Gallery · Old Cairo · Room 03
Coptic Museum courtyard galleries
Behind Babylon Fortress walls, the Coptic Museum gathers Egypt's Christian centuries — carved sycamore doors, woven vestments, Nag Hammadi-adjacent manuscript culture, and fresco fragments that prove faith continued after temple closures.
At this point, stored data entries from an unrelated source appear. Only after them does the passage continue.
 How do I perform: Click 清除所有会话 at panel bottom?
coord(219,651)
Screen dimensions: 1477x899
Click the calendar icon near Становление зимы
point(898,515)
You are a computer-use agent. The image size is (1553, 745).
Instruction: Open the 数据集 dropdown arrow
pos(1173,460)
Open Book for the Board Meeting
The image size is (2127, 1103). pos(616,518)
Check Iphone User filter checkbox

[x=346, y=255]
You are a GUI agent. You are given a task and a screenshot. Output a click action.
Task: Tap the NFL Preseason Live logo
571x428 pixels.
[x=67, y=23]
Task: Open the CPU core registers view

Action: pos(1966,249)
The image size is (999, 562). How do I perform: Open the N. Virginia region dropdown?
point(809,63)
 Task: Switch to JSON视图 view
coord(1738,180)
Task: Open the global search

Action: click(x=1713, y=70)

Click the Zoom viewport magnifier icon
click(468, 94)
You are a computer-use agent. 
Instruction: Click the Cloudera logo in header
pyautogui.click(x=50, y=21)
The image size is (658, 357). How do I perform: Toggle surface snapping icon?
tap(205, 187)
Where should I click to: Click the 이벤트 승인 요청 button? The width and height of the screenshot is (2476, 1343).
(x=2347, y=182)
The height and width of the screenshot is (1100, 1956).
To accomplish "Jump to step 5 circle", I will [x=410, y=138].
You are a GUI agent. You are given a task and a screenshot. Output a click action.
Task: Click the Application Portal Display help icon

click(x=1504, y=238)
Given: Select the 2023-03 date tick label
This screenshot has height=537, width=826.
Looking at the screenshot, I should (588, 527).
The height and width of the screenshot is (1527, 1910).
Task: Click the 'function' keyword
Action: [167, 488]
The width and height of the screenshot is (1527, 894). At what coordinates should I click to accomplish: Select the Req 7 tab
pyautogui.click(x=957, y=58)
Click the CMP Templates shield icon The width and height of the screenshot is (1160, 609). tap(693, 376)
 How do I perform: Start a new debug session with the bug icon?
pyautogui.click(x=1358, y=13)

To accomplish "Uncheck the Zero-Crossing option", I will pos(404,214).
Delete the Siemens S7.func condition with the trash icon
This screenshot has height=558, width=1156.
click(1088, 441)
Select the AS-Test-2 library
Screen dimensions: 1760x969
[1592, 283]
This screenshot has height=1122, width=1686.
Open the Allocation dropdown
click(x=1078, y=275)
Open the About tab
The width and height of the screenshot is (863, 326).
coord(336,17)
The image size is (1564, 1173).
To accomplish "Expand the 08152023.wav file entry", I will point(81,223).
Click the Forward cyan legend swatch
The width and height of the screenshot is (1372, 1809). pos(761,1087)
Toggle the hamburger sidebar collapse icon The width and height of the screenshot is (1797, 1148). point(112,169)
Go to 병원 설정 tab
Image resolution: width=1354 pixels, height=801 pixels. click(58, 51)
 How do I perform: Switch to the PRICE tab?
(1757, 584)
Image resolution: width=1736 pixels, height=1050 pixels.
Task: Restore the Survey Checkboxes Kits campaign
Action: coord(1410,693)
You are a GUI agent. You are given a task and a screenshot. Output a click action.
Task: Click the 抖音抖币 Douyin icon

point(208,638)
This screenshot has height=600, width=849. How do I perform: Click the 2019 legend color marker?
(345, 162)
Courtyard calm separates you from Old Cairo lane noise. Rooms branch off shaded arcades; each feels like a monastic scriptorium slowed to museum pace.
Wood and textile rooms
Screens and lintels show Coptic cross motifs merging with classical vine scrolls — syncretism visible in chisel marks. Textile galleries preserve dye and stitch patterns monks and lay worshippers wore; color survives despite centuries underground.
Stone and manuscript
Funerary stelae with Greek and Coptic inscriptions document bilingual congregations. Icon panels bridge Byzantine aesthetics and local Egyptian faces — not imported copies but regional workshops.
Walk to Hanging Church and Ben Ezra Synagogue after — three faith rooms within ten minutes on foot, best in cooler morning hours.
Room 03 is Old Cairo's indoor chapel — intimate scale, devotional art, and proof that Egypt's museum map extends beyond pharaoh gold.